Is there a parametrization of a hyperbola $x^2-y^2=1$ by functions x(t) and y(t) both birational?

Consider the hyperbola $x^2-y^2=1$. I am aware of some parametrizations like:

1. $(x(t),y(t))=(\frac{t^2+1}{2t},\frac{t^2-1}{2t})$;
2. $(x(t),y(t))=(\frac{t^2+1}{t^2-1},\frac{2t}{t^2-1})$;
3. $(x(t),y(t))=(\cosh t,\sinh t)$;
4. $(x(t),y(t))=(\sec(t),\tan(t))$;

The first and the second are by rational functions $x(t)$ and $y(t)$. But the functions are not birational(i.e. with rational inverse of each).

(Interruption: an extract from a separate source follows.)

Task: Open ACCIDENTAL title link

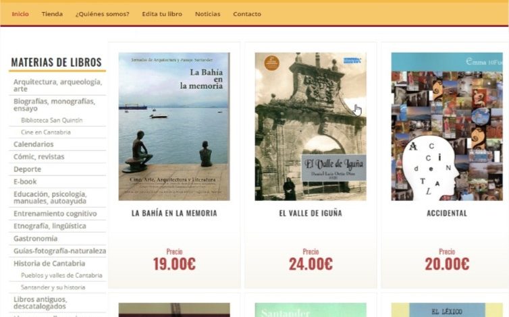Action: (447, 213)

Is there a parametrization where:

• $x(t)$ is rational with inverse also rational, and
• $y(t)$ is rational with inverse also rational?

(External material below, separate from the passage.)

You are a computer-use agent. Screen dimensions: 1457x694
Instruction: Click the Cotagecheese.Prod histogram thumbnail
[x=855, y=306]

Is possible, to find a parametrization where both are rational and at least one of the has inverse rational?

Solution 1:

If $(f(t),g(t))$ is a parameterization with $f$ and $g$ rational and $g^{-1}$ is rational, then:

$$\left(f\left(g^{-1}(s)\right),s\right)$$ is a parameterization and $f\circ g^{-1}$ is rational.

But $f\circ g^{-1}(s)=\sqrt{1+s^2}$ is not a rational function.

This works if we even just want $(f(t),g(t))$ to parameterize an subset of the curve $x^2-y^2=1,$ for $t$ in some interval $(a,b).$

This same argument shows that $f$ can’t be birational if $g$ is rational.